What you should end up with is an exact copy of the lines from the one holding "The image size is (1316, 901)." through the last line of the entries below, both included, and nothing else; leave every picture out.

★ ★ ★ ★ ★

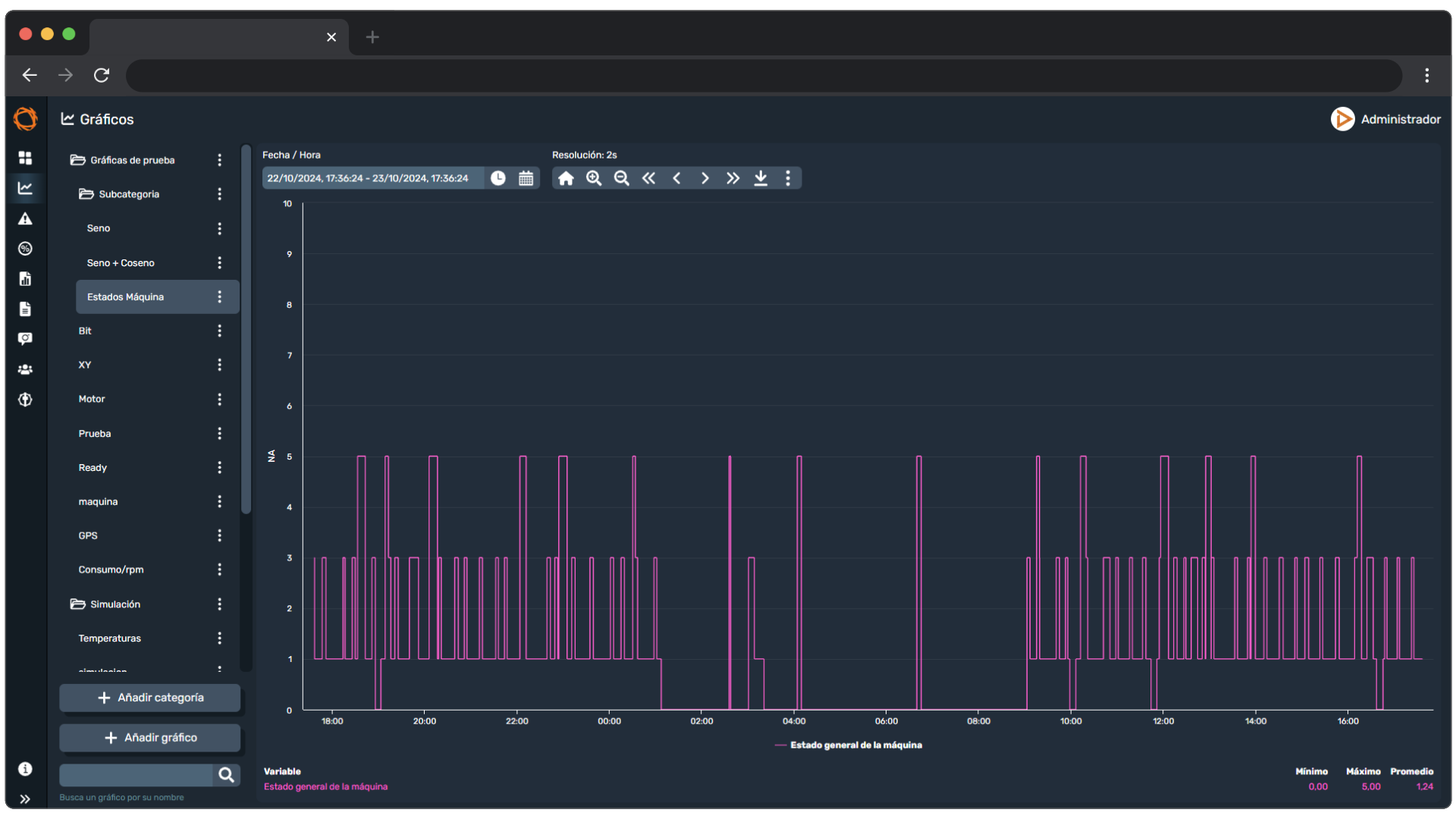Jump fast backward with double-left arrows
1456x819 pixels.
(x=648, y=178)
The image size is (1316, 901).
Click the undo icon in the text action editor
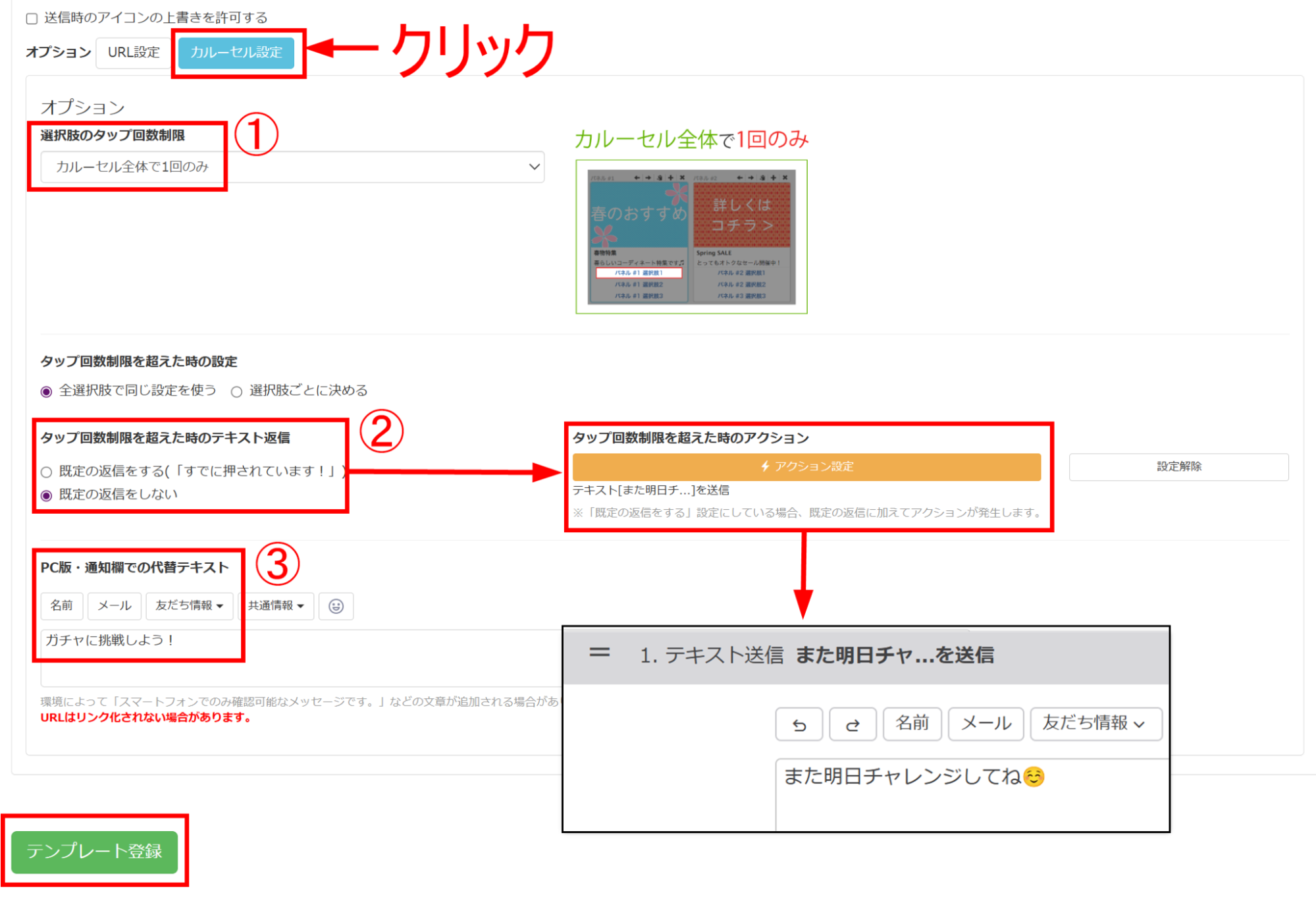click(799, 724)
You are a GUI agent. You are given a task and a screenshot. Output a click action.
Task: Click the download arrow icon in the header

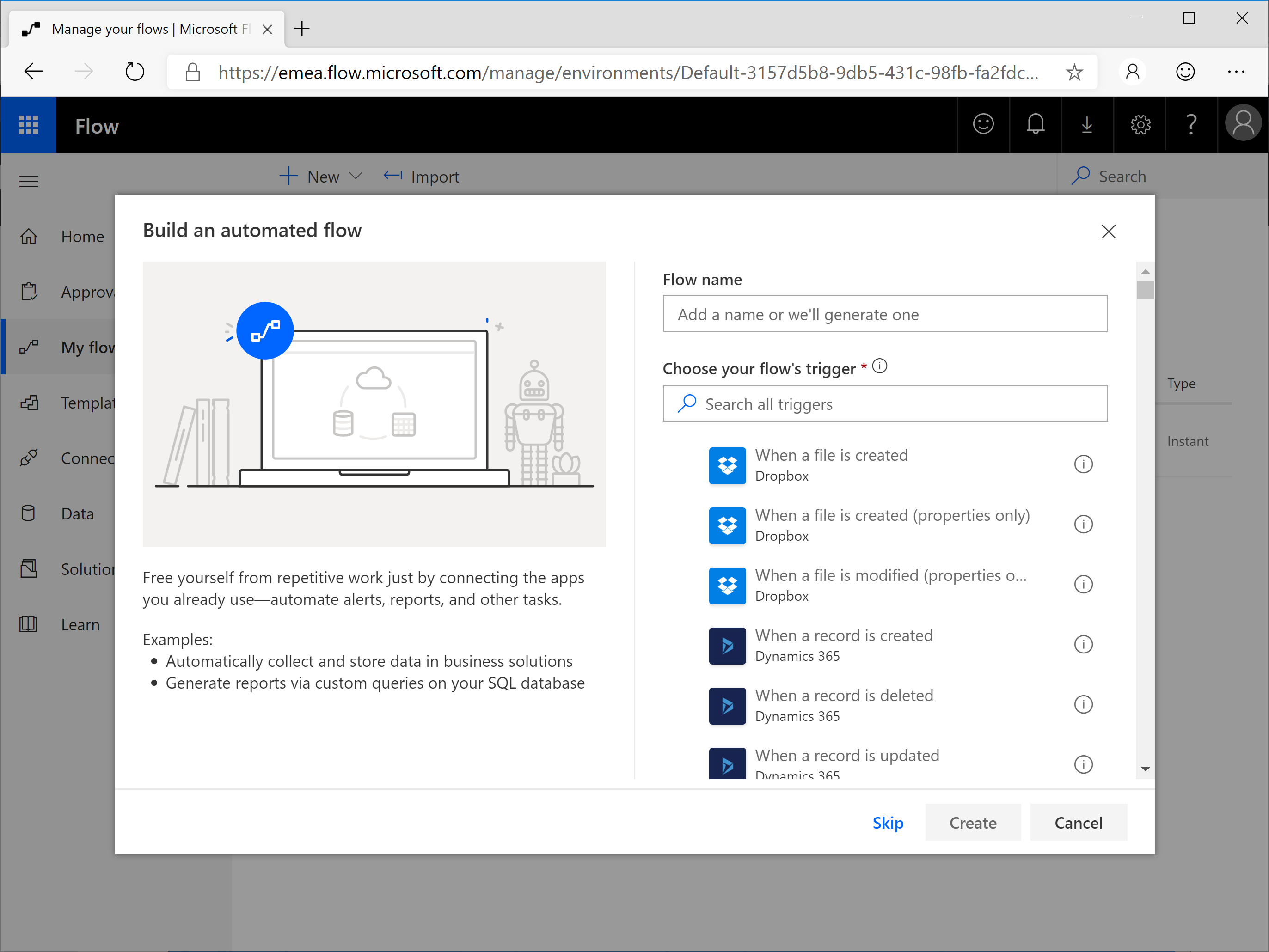tap(1086, 124)
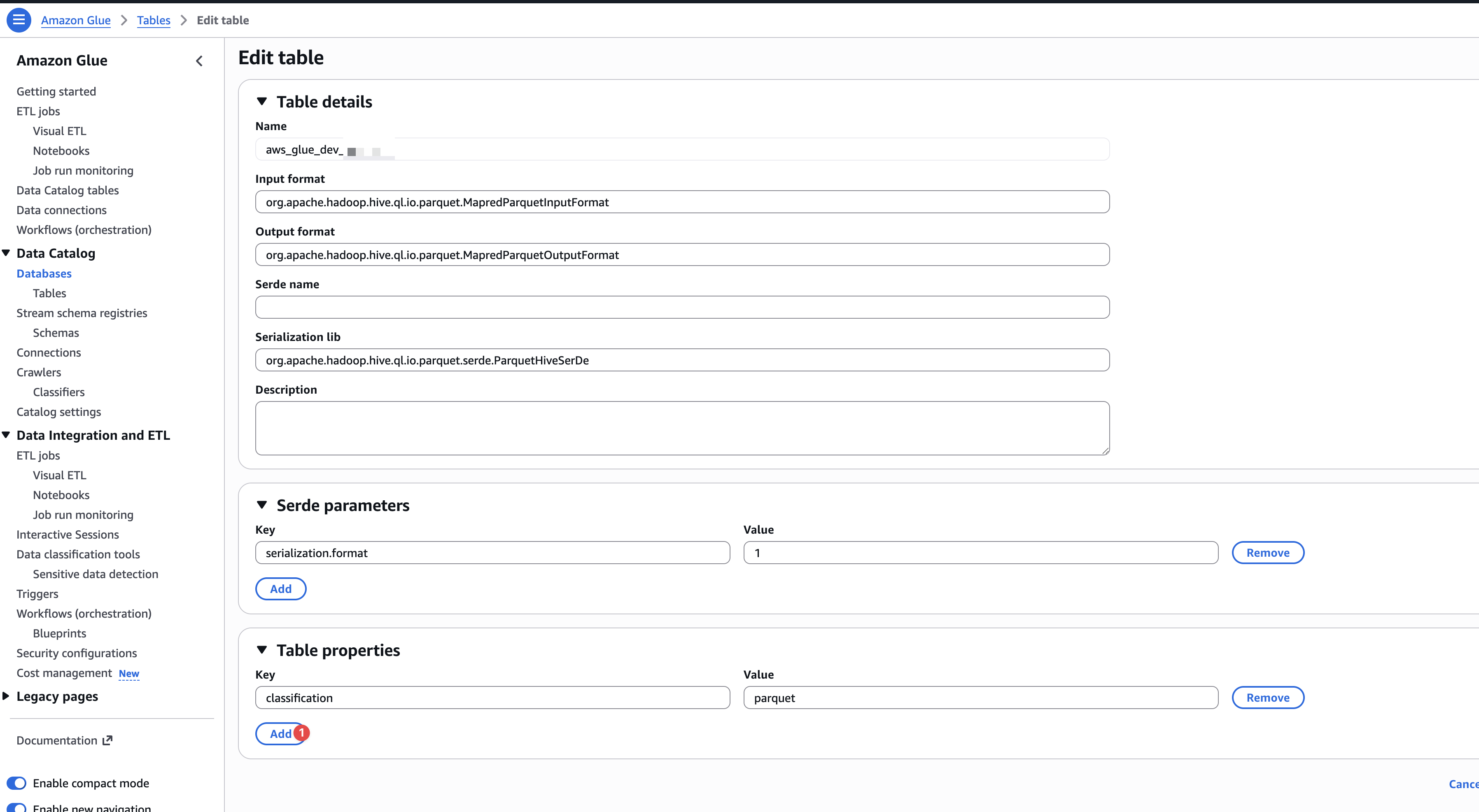Toggle Enable compact mode switch

[16, 783]
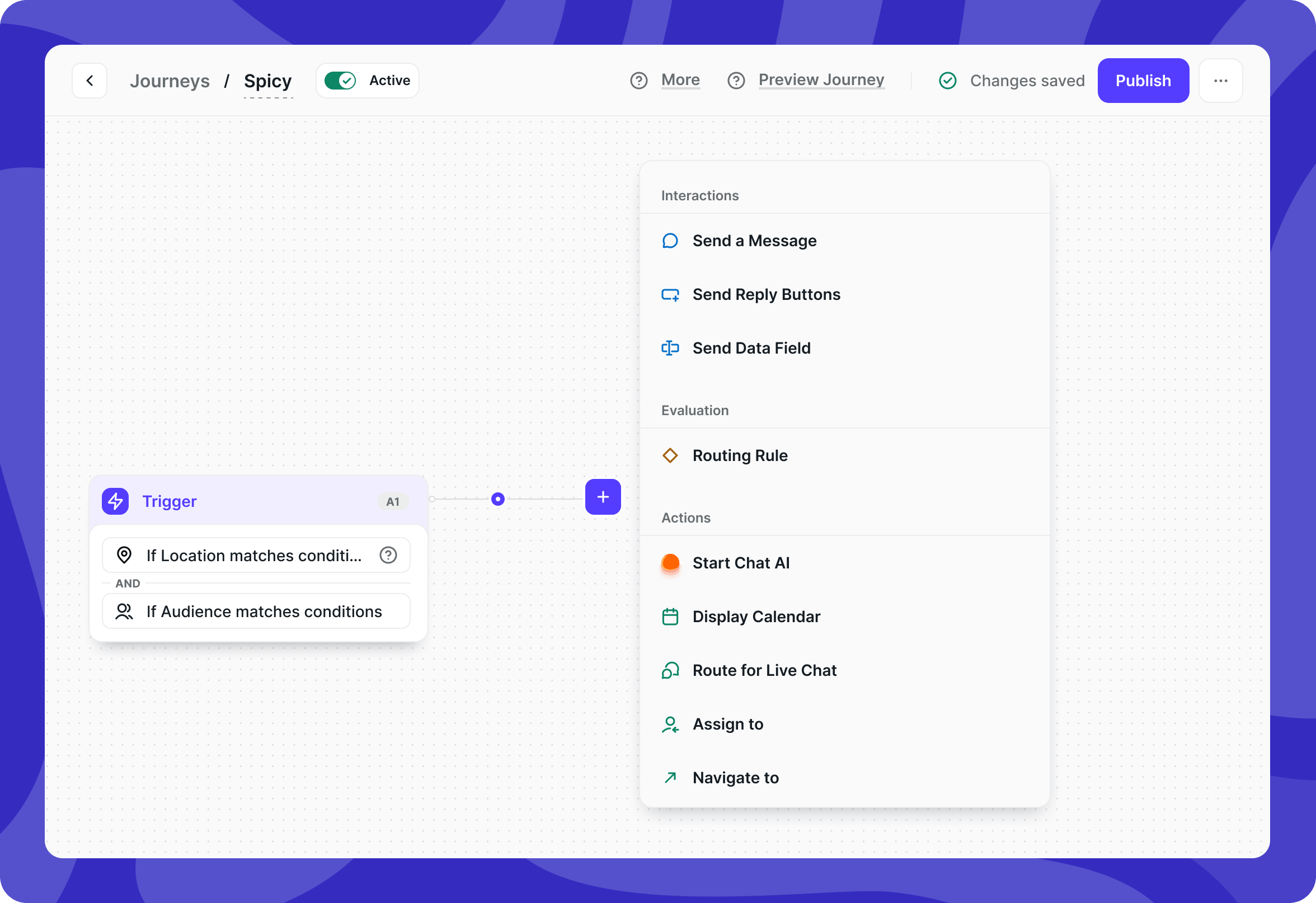Click the orange Start Chat AI icon

[670, 563]
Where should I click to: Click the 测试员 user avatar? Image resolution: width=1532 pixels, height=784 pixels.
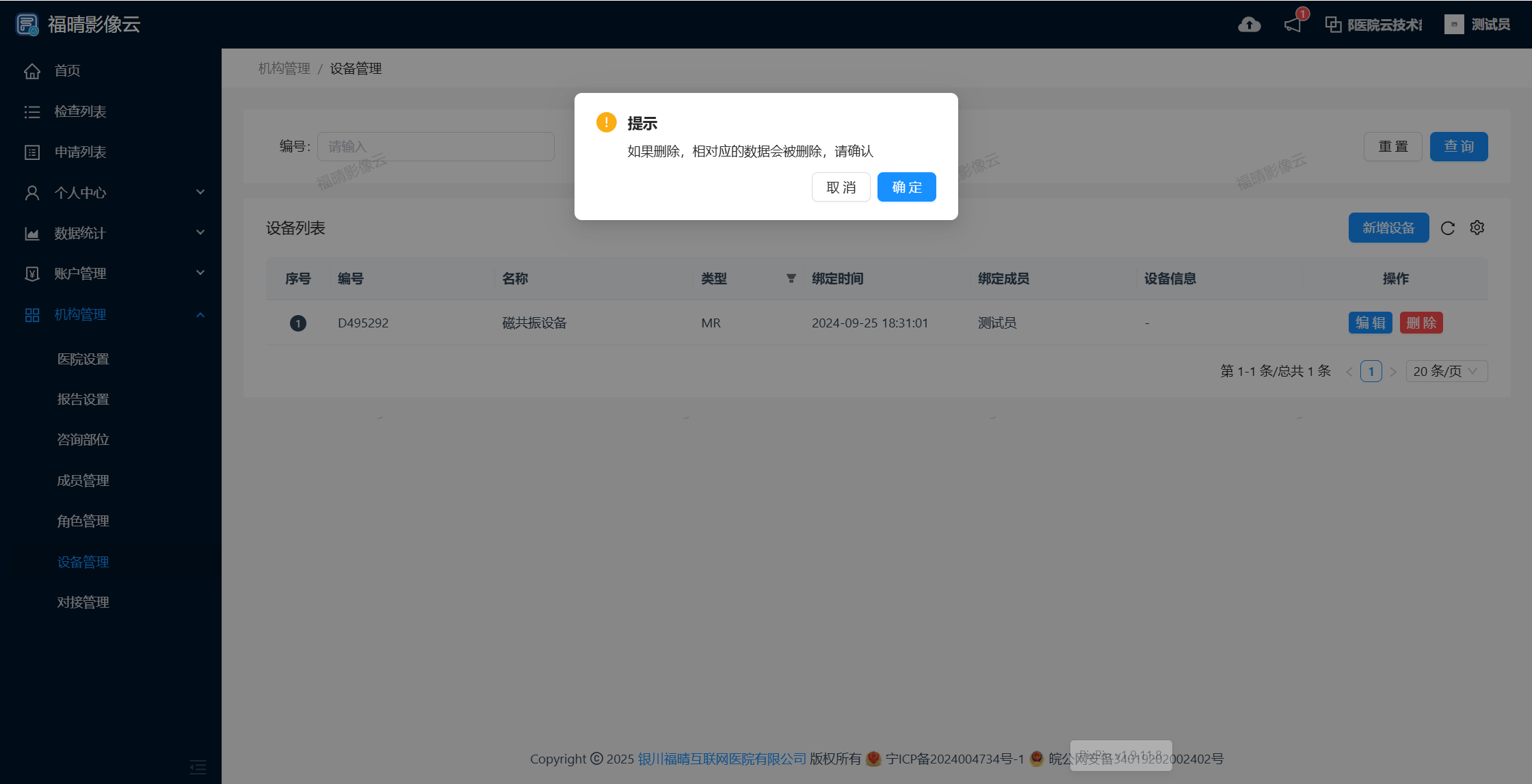pos(1453,25)
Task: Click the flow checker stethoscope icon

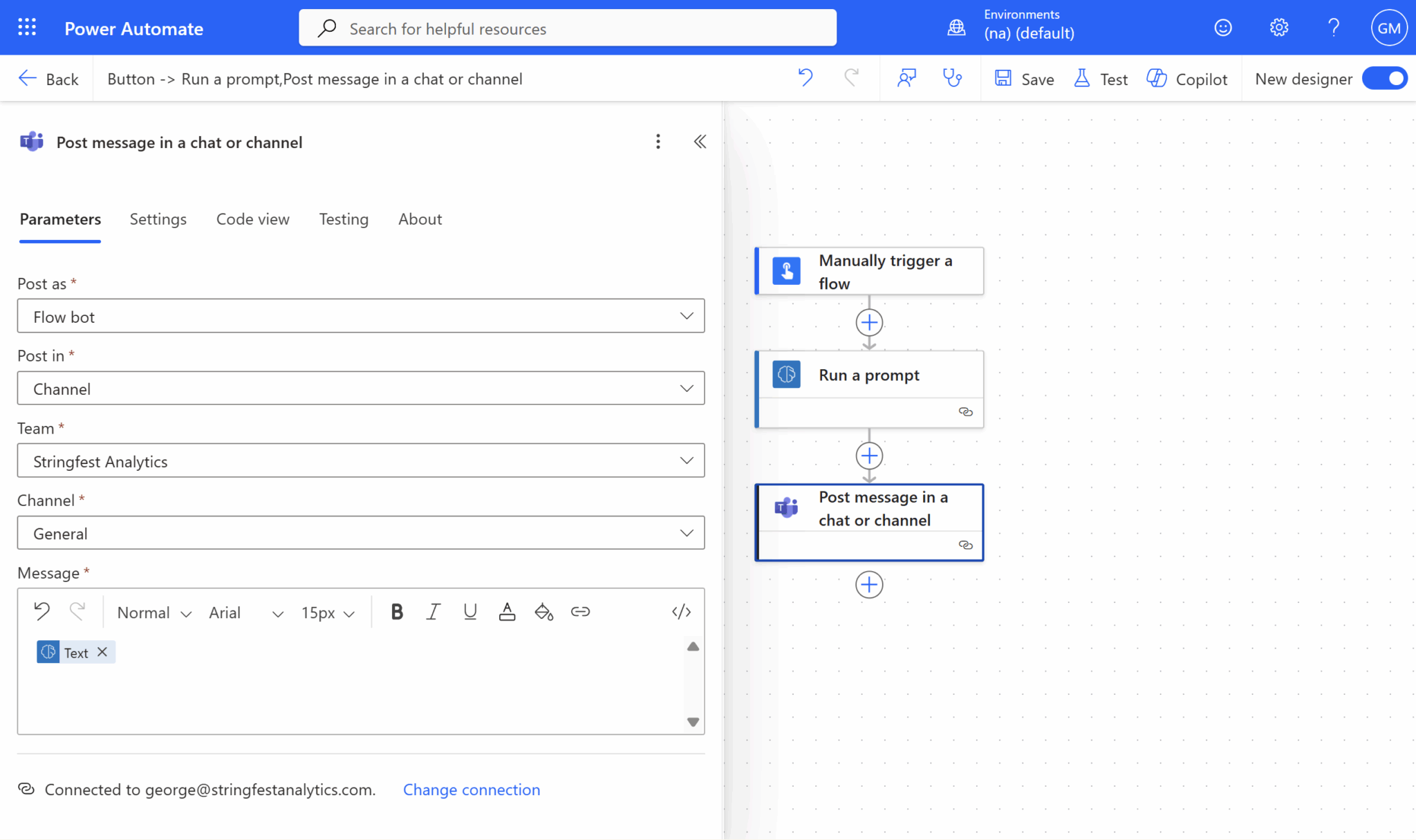Action: click(952, 78)
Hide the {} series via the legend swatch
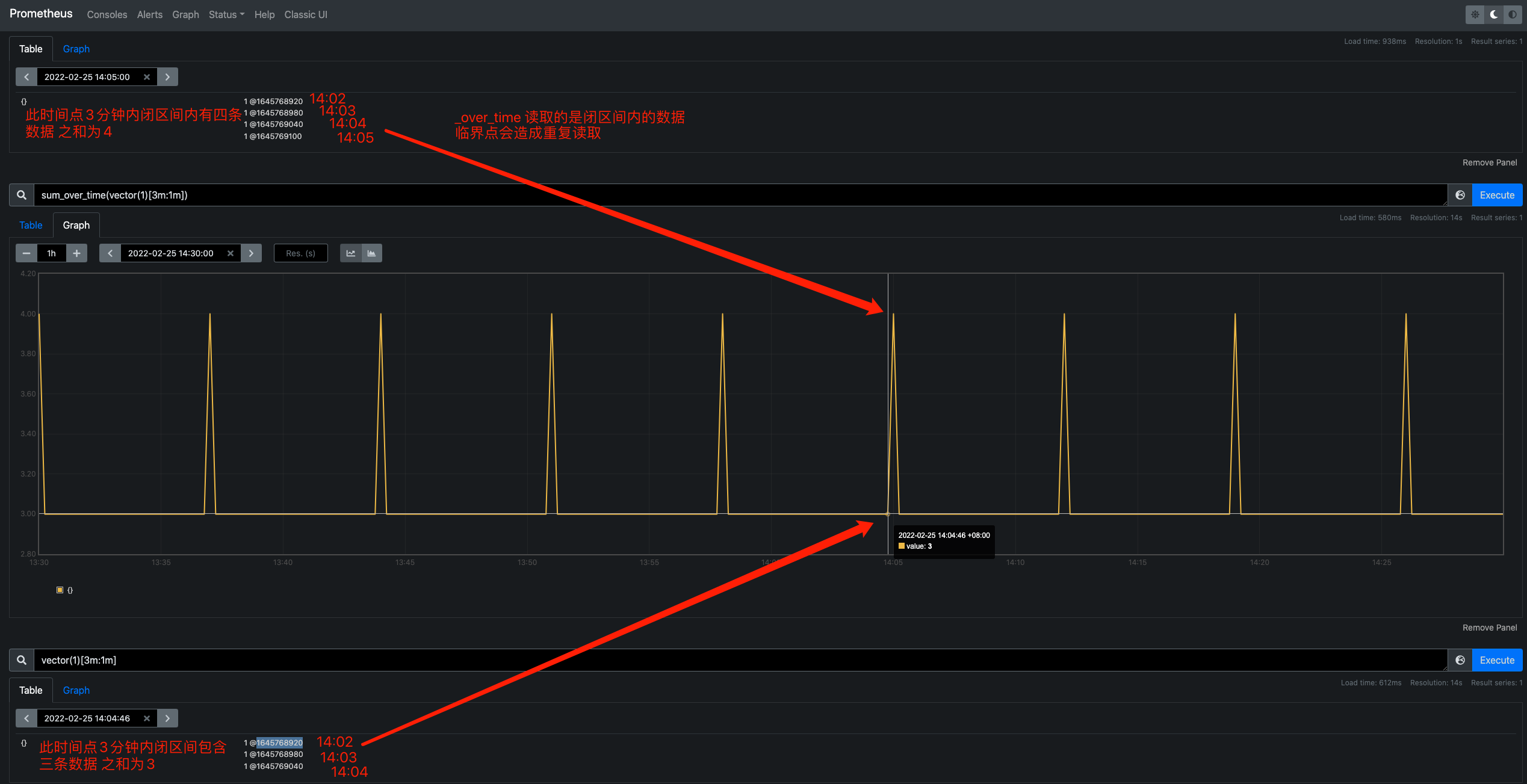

★ ★ ★ ★ ★

**Answer:**
The image size is (1316, 901).
Click the undo icon in the text action editor
click(799, 724)
You are a GUI agent. You are given a task and a screenshot. Output a click action.
Task: Click the download arrow icon in the header

tap(1086, 124)
Toggle Enable compact mode switch

[16, 783]
Click the orange Start Chat AI icon

[670, 563]
Where should I click to: Click the 测试员 user avatar? Image resolution: width=1532 pixels, height=784 pixels.
pos(1453,25)
Task: Click the flow checker stethoscope icon

Action: click(952, 78)
Hide the {} series via the legend swatch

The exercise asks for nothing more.